Holl has studied the layout of the Mackintosh building constantly since that fateful architecture class in the 1970s. He stresses his building is of “complementary contrast” from the Mackintosh, one that is designed to “improve the condition of the Mac”.
He labels the Mackintosh building’s Scottish stone walls and twisted metal innards as being thick-skinned and thin-boned. His building will be thin-skinned and thick-boned, with its glass outside and concrete inside. Holl’s use of matt glass aims to make his building almost disappear into the sky.
Throughout the building there will be several “moments of light”, dashes of colour projected on to the wall using the opposite ends of the colour spectrum from the stained glass used in the Mac.

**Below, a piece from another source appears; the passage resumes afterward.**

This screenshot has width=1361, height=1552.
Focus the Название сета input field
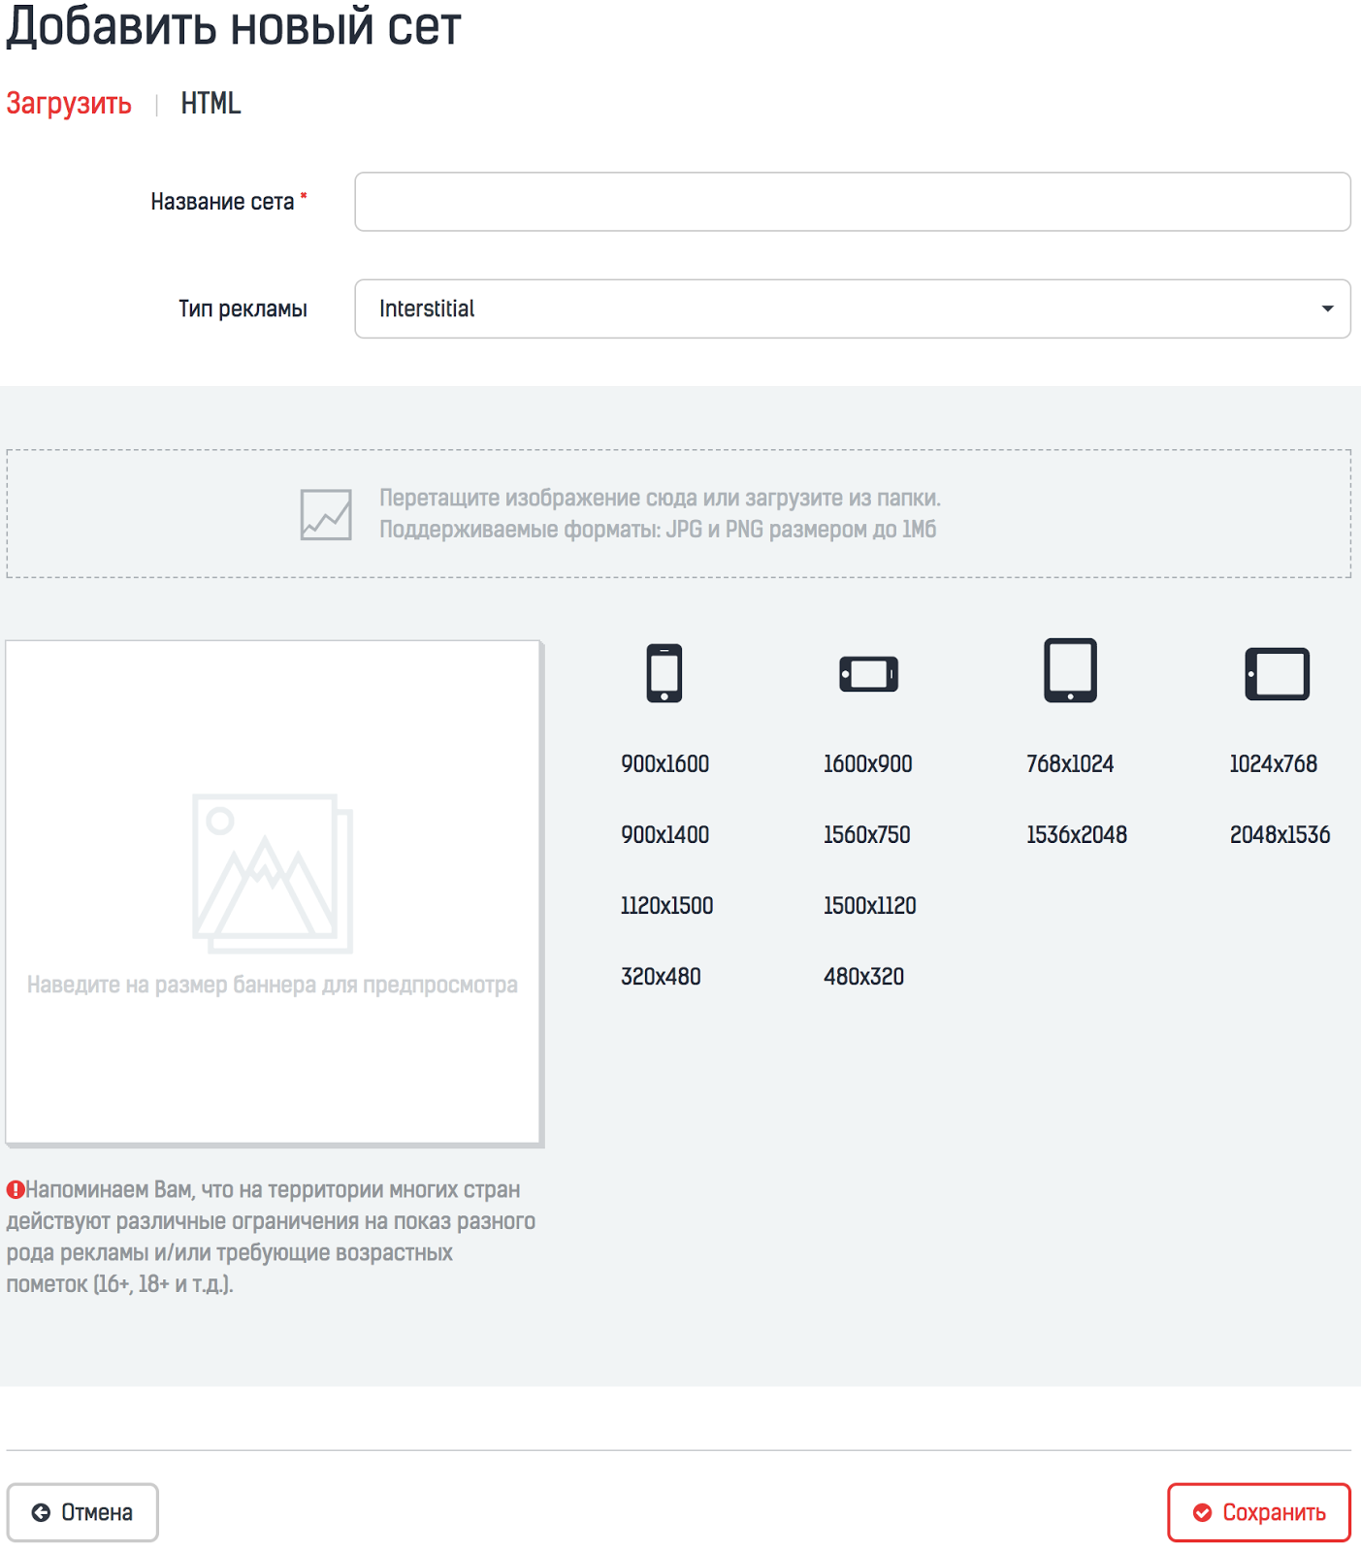tap(852, 202)
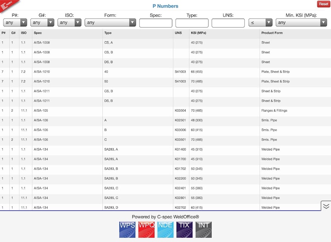Expand the Min. KSI (MPa) dropdown

click(x=302, y=23)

“The new building stands for respect in terms of proportion, light and scale,” Holl said. “It stands for a balance and relationship. The idea that you can make a totally contemporary work that can support to this enormously important existing work, that is at the core of the whole project.”
Inevitably, some disagree. In a series of articles in the architecture press, historian William JR Curtis derided Holl’s plans as “inadequate”, “out of scale”, and “hostile” towards Mackintosh’s finest building. His comments have added pique considering he delivered the keynote address for GSA’s centennial in 2009.
His prime complaints concern that which Holl obsesses over: light. Curtis has consistently claimed the new building will reflect light into the north facing studios of the Mackintosh. He warns that the night time glow of the project will destroy the Japanese lantern style lighting of the Mac.
Holl believes his work will do nothing but improve the Mac. “I appreciate their criticism, but I don’t think they understand the project.” The glass will be matt and not reflect light, he said. The height of the Holl project has been reduced too, because Holl had concerns about overwhelming the Mac.
“These are valid concerns,” said Chris McVoy, Holl’s partner with whom he collaborated on the design. “But our building will be quite dark at night, with some glow from within in some areas. But it will be in balance with the light from the Mac.”
Holl has come up against similar criticism before. Built in the 1930s, the Nelson-Atkins Museum in Kansas City is a flurry of neo-classical proportions. Several years ago Holl was asked to build an extension. Rather than ape the existing architecture he placed translucent boxes cascading down the hill in front of it. Critics described his lack of reverence as being “like a bull in a china shop”. But since it opened in 2007, it has widely been praised. Time magazine lauded it as one of the top 10 upcoming architectural marvels.
“When you do anything slightly radical you will be criticised,” said Holl. “That comes with the territory.”
Holl believes once the new GSA building is completed, all concerns will melt away. “With Nelson-Atkins people couldn’t understand the nature of the materiality, the nature of the light. So we had people, like now, protesting. But when it opened, people loved it.”
In other words: trust me. Curtis, Glasgow and fans of Mackintosh’s architecture will have to wait until September 2013 to see how well placed this trust is.